[Update] Apparently the TryCast keyword was introduced in VB 2005. That miffs me a little. Actually, that miffs me a lot since this project is on .Net 1.1 with no plans to move to 2.0 any time soon. [/update]
plagued blessed by inheriting a VB.Net app as one of my projects at work. I am not a language snob; I have nothing against VB (it's all IL in the end, right?) but sometimes it's a little slow going when I have to spend time looking up equivalent VB jargon for stuff that I inherently know in C#. The point is that I haven't done any coding in VB in 3-4 years, so C# just comes more natural and I spend a bit of time hitting the docs for VB syntax related stuff.
I won't get into a long boring post about the benefits of the 'as' keyword in C#...the audience of this blog should already know when/where to use it. I needed the same functionality in VB so I set out to find the equivalent construct. Try searching for "C# as VB equivalent" and related derivatives and you'll get the phonebook on language comparisons (some of them even providing a table with a line item list of C# to VB conversions for syntax, keywords, etc), but nothing directly mentioning the VB equivalent.

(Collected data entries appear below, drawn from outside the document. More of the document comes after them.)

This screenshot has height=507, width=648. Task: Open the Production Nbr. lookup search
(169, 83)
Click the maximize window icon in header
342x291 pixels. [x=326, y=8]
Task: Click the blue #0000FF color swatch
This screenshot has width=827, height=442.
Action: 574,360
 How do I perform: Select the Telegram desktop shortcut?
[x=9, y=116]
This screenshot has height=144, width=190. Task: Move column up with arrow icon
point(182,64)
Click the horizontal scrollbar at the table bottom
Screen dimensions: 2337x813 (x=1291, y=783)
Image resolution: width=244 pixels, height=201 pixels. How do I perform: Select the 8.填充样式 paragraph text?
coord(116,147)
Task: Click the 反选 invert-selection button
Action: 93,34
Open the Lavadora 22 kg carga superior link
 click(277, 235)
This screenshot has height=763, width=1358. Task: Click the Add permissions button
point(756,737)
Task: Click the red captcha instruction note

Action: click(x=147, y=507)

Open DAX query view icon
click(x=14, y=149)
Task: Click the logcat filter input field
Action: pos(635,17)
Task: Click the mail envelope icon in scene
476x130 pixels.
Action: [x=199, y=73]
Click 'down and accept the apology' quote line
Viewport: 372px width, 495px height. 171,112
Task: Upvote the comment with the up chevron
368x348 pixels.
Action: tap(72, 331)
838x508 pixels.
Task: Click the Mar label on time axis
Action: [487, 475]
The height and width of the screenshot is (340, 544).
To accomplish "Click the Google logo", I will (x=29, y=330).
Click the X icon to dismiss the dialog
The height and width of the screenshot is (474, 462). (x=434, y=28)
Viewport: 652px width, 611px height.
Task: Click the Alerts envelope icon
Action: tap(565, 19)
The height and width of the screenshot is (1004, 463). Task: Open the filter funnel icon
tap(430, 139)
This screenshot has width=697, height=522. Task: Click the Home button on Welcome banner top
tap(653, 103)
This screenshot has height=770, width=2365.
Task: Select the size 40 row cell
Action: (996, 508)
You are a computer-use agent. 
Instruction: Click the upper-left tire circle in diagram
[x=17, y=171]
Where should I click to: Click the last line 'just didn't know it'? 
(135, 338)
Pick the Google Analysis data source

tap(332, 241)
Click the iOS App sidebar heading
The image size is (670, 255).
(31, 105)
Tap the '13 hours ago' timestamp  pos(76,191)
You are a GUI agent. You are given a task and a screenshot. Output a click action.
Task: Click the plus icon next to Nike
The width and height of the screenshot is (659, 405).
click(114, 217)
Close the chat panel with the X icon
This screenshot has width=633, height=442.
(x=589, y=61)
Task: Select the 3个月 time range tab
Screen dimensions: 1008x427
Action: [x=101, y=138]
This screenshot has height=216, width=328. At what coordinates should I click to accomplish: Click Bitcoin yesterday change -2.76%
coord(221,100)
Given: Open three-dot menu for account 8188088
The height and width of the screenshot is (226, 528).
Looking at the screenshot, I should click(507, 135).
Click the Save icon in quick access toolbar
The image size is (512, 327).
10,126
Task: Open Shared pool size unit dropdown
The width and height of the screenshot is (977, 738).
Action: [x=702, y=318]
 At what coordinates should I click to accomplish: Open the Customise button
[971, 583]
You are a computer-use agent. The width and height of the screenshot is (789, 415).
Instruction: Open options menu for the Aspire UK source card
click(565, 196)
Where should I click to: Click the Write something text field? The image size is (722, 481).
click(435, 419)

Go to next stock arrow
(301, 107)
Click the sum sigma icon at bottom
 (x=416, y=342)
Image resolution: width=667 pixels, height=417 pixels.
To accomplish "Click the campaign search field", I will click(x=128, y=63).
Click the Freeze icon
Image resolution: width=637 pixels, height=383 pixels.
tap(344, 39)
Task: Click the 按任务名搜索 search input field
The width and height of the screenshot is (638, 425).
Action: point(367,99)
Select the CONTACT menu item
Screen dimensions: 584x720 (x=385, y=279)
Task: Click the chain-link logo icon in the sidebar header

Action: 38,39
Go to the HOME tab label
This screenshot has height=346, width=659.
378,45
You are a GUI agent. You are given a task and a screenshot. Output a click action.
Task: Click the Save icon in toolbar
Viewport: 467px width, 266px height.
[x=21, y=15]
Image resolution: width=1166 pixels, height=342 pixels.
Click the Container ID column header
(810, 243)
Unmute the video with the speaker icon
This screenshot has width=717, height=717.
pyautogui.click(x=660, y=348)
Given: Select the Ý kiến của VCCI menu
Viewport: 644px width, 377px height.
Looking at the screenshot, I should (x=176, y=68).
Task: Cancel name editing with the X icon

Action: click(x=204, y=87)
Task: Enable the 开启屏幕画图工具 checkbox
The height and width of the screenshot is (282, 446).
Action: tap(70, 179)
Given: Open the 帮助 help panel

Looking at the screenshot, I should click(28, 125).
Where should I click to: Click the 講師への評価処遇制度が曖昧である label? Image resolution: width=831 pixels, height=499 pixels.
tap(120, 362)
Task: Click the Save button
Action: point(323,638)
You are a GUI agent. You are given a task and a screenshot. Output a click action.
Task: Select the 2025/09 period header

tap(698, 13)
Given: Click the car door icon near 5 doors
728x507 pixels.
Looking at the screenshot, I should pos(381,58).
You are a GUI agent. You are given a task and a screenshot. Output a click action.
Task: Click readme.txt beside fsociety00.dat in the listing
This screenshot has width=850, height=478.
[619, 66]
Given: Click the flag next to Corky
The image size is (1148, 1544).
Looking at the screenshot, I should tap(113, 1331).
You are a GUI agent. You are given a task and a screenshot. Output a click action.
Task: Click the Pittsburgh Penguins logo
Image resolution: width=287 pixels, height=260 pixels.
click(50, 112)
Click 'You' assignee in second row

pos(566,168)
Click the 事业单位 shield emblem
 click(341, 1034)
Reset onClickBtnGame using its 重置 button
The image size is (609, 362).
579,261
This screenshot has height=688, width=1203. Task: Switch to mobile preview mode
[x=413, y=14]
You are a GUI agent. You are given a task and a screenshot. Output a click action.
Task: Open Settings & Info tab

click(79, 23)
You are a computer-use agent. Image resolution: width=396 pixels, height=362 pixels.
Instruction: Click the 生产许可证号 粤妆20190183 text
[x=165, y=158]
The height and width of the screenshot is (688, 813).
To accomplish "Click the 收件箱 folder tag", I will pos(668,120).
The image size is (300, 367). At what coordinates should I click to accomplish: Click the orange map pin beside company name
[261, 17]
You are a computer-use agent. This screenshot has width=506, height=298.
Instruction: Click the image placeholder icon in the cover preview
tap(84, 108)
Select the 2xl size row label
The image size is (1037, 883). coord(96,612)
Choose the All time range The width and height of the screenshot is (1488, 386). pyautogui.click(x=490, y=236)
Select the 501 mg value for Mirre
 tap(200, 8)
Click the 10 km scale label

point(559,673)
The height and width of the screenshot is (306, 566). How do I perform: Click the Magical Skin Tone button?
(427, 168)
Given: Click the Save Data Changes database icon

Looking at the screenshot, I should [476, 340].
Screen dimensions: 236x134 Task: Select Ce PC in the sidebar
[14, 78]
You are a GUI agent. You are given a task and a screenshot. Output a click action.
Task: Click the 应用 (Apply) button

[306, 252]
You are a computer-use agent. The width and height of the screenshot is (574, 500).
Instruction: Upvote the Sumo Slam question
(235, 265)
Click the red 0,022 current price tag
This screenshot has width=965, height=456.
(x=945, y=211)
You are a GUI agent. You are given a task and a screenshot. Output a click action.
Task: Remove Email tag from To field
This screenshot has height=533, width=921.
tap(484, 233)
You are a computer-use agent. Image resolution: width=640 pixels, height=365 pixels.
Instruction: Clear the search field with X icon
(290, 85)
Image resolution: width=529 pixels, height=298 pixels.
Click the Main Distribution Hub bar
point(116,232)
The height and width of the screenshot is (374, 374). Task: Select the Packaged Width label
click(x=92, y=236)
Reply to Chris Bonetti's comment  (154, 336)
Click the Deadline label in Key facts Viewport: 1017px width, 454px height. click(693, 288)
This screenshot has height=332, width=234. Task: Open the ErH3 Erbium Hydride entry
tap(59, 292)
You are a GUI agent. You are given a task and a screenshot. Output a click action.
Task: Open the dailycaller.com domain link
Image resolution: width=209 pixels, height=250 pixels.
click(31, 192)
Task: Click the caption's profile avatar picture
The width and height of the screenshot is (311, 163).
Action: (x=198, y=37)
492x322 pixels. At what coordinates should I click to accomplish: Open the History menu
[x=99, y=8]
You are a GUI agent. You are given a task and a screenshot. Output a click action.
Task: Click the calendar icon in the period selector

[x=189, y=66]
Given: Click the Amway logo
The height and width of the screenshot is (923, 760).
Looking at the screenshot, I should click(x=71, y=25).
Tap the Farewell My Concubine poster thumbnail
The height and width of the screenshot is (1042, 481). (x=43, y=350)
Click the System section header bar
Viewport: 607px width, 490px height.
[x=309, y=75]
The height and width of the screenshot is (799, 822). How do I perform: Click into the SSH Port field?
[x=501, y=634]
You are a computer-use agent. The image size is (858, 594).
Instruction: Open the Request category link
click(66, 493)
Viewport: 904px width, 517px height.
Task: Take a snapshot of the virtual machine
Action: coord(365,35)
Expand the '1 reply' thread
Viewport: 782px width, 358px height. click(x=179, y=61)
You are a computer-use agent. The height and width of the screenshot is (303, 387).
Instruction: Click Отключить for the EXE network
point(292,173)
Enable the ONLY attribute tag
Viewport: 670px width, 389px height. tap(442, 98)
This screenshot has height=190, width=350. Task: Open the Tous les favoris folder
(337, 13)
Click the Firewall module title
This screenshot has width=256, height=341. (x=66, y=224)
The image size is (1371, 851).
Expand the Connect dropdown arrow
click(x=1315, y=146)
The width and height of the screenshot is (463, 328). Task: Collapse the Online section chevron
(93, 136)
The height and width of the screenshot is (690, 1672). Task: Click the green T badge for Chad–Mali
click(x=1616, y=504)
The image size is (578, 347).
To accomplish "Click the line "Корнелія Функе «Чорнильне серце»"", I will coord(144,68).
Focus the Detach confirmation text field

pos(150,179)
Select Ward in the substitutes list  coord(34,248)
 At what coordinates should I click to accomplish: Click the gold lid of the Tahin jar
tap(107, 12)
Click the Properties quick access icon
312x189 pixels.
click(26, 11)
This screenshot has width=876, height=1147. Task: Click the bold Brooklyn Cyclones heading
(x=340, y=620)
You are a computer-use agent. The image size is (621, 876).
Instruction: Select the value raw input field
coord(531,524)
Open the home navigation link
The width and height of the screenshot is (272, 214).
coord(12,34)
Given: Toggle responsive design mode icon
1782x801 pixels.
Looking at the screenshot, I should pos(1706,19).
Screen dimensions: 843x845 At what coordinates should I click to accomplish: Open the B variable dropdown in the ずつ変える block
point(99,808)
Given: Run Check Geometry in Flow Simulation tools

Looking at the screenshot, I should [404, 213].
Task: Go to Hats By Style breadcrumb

After 10 minutes or so of looking around, I found it: In VB you want to use the TryCast function. Easy enough. Silly post? Perhaps, but if it took me 20 minutes to find it, hopefully this'll save someone else having to do as much digging.
Sidenote: VB.Net also supports the C# ternary operator (which of course is very handy for doing null assignation tests) via the IIf function in the Microsoft.VisualBasic namespace.